• WHAT IS NEEDED:
Reproduce the full listing without a single change.

• RECORDS SHOWN:

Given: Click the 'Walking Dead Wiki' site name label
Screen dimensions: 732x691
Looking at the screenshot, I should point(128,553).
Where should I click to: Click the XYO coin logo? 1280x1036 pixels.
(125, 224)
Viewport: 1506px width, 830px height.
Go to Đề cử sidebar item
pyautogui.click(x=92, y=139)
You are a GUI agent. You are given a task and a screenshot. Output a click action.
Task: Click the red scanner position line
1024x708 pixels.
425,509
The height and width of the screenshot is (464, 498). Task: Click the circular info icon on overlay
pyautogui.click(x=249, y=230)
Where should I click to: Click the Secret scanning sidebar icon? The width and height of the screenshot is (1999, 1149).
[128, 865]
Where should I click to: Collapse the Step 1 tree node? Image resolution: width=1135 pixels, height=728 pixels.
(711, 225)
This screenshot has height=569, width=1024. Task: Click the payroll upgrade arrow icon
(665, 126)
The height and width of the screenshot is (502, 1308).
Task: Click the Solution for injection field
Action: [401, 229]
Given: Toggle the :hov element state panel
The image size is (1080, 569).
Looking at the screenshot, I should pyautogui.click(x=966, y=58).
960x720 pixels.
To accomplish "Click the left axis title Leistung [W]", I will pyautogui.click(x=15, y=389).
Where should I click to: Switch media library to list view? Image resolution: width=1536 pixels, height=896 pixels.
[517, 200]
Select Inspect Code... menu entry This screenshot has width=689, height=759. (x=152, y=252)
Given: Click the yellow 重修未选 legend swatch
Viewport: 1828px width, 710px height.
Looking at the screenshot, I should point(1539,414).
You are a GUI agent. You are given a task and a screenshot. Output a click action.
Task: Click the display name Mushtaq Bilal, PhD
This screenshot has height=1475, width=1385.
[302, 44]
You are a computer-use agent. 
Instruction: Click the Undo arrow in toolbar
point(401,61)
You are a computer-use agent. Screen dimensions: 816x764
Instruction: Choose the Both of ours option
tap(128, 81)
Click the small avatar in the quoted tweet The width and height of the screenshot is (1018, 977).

• OUTPUT BELOW:
Given: Click the 'Walking Dead Wiki' site name label
Screen dimensions: 732x691
Looking at the screenshot, I should point(128,553).
Where should I click to: Click the XYO coin logo? 1280x1036 pixels.
(125, 224)
Viewport: 1506px width, 830px height.
Go to Đề cử sidebar item
pyautogui.click(x=92, y=139)
You are a GUI agent. You are given a task and a screenshot. Output a click action.
Task: Click the red scanner position line
1024x708 pixels.
425,509
The height and width of the screenshot is (464, 498). Task: Click the circular info icon on overlay
pyautogui.click(x=249, y=230)
Where should I click to: Click the Secret scanning sidebar icon? The width and height of the screenshot is (1999, 1149).
[128, 865]
Where should I click to: Collapse the Step 1 tree node? Image resolution: width=1135 pixels, height=728 pixels.
(711, 225)
This screenshot has height=569, width=1024. Task: Click the payroll upgrade arrow icon
(665, 126)
The height and width of the screenshot is (502, 1308).
Task: Click the Solution for injection field
Action: [401, 229]
Given: Toggle the :hov element state panel
The image size is (1080, 569).
Looking at the screenshot, I should pyautogui.click(x=966, y=58).
960x720 pixels.
To accomplish "Click the left axis title Leistung [W]", I will pyautogui.click(x=15, y=389).
Where should I click to: Switch media library to list view? Image resolution: width=1536 pixels, height=896 pixels.
[517, 200]
Select Inspect Code... menu entry This screenshot has width=689, height=759. (x=152, y=252)
Given: Click the yellow 重修未选 legend swatch
Viewport: 1828px width, 710px height.
Looking at the screenshot, I should point(1539,414).
You are a GUI agent. You are given a task and a screenshot. Output a click action.
Task: Click the display name Mushtaq Bilal, PhD
This screenshot has height=1475, width=1385.
[302, 44]
You are a computer-use agent. 
Instruction: Click the Undo arrow in toolbar
point(401,61)
You are a computer-use agent. Screen dimensions: 816x764
Instruction: Choose the Both of ours option
tap(128, 81)
Click the small avatar in the quoted tweet The width and height of the screenshot is (1018, 977).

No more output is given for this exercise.